Rice, stew, cornbread. Rice, stew, cornbread. There's a comforting repetition to serving food at the Denver Rescue Mission. From behind the cafeteria window, I can see only the tops of the heads of the hungry as they pass in single file. Rice, stew, cornbread onto a metal tray and out the window. Four hundred times in just under 45 minutes.
With its dingy brick façade and neon-lit "Jesus Saves" cross, the Denver Rescue Mission's Lawrence Street shelter is perhaps the city's most recognizable skid-row landmark. The shelter serves three meals a day — at 5:30 a.m., noon and 8 p.m. — with lines forming much earlier than that, lines that seem to stretch farther down the block with each passing month, yet another indicator of the deepening recession.
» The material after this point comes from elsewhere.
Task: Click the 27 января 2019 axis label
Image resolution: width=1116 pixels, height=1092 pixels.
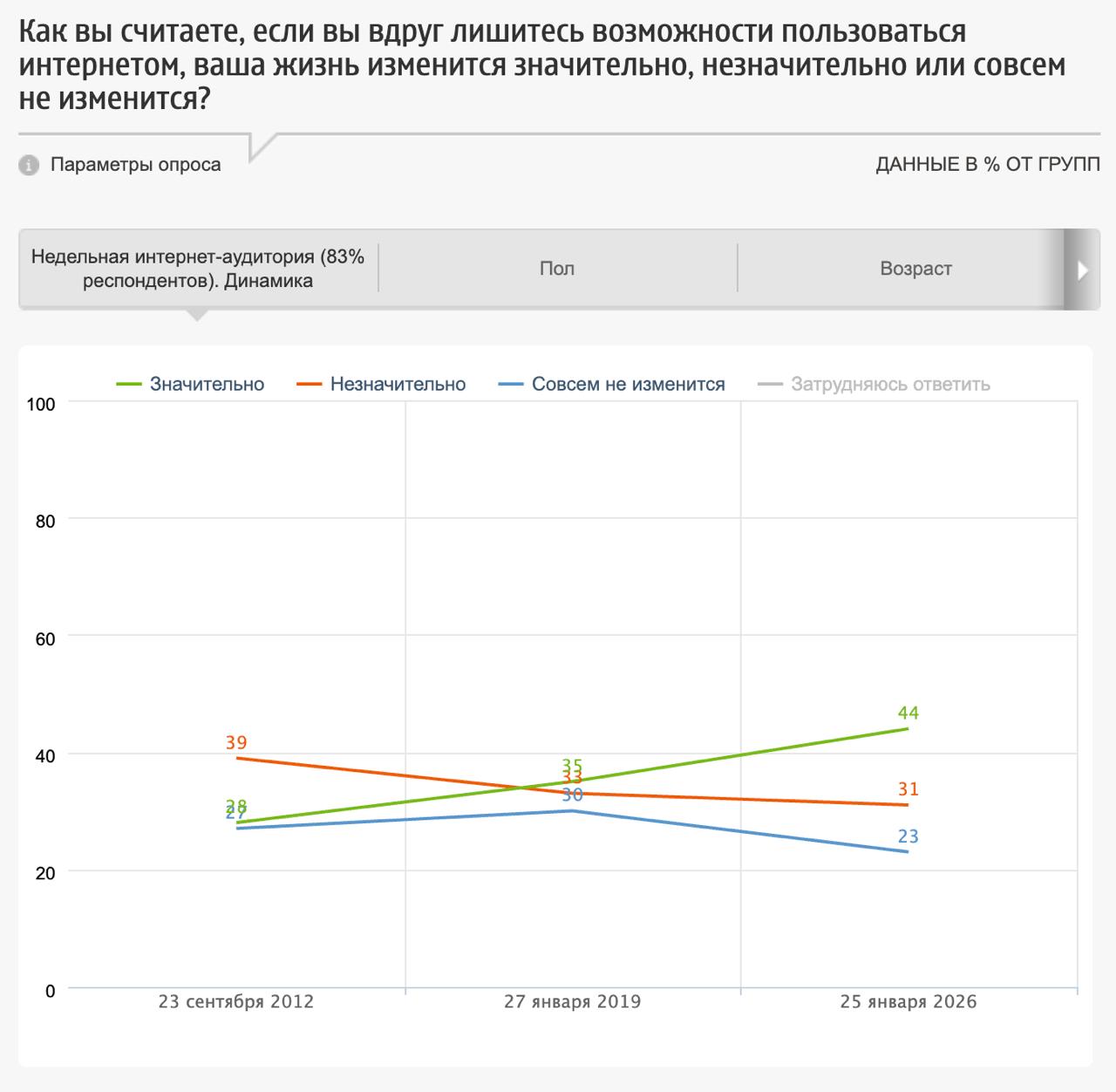Action: click(572, 1002)
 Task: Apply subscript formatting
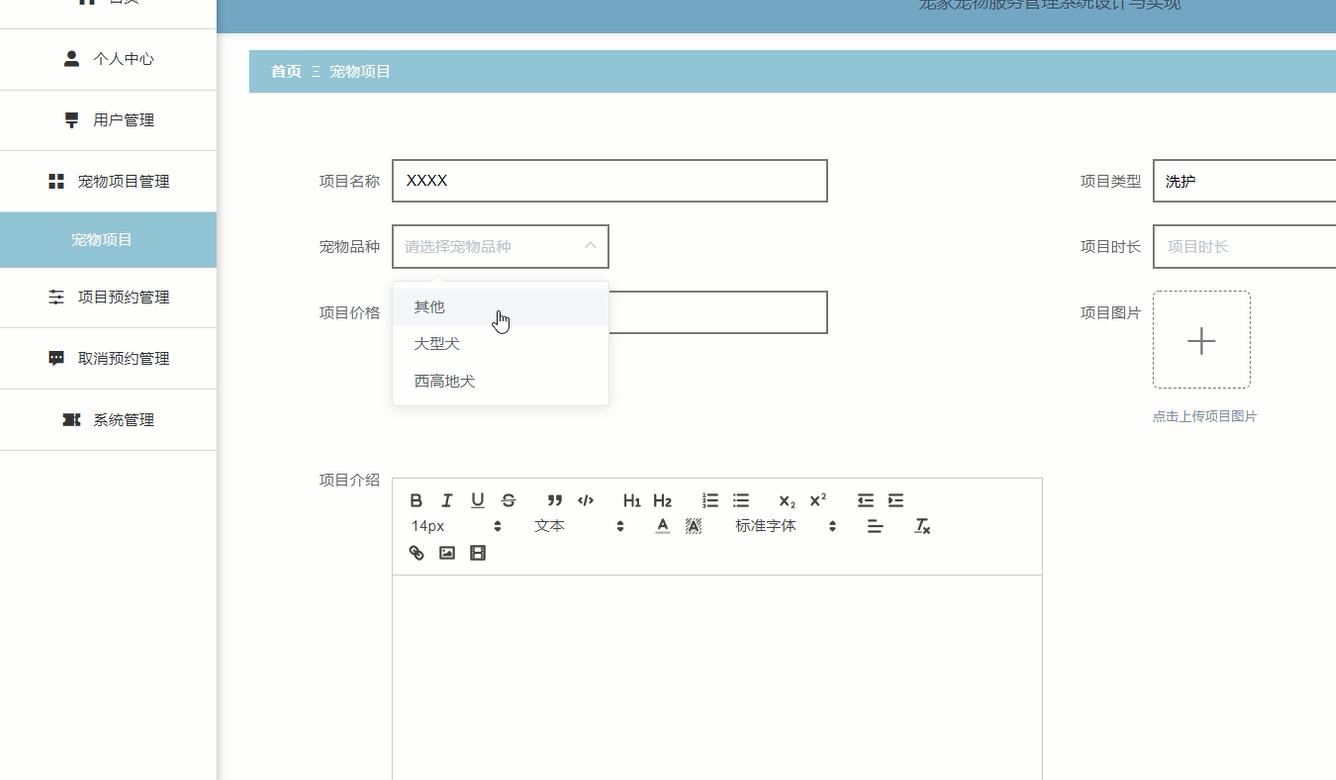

At an operation like this, it's all about filling as many bellies as possible, as quickly as possible. "This is seven days a week, 365 days a year," says building director Josh Geppelt. The Christian charity has two other facilities in Denver that provide free meals, but the Lawrence Street shelter serves the most by far. A few years ago, the daily average was about 700; these days, the meal count regularly hits over 1,000. Figuring in upticks during Thanksgiving and Christmas, plus a food-bank program for needy families, the facility is providing over 400,000 meals annually. And even then, the Denver Rescue Mission is not the only game in town. There's also the Good Samaritan Shelter, the First Presbyterian Church, the Catholic Worker House and others.
Before dinner — when the 300 men who've managed to get a bed on the top floors mingle with everyone who'll just get a meal — the cooks show me around the kitchen. Almost all of the food is donated. Maurice Jones, who has worked here for two years, takes me through the walk-in freezers that hold large packages of bulk cheeses and various meats sent from local supermarkets and restaurants, which will someday turn up in a mass recipe. "You've got to learn how to be creative with the food," says Jones. Other rooms serve as pantries for donated canned goods, which are sorted by type into plastic bins labeled "chili" and "chicken soup." Using whatever is available that day, the cooks will do their best to whip up a meal big enough for an army.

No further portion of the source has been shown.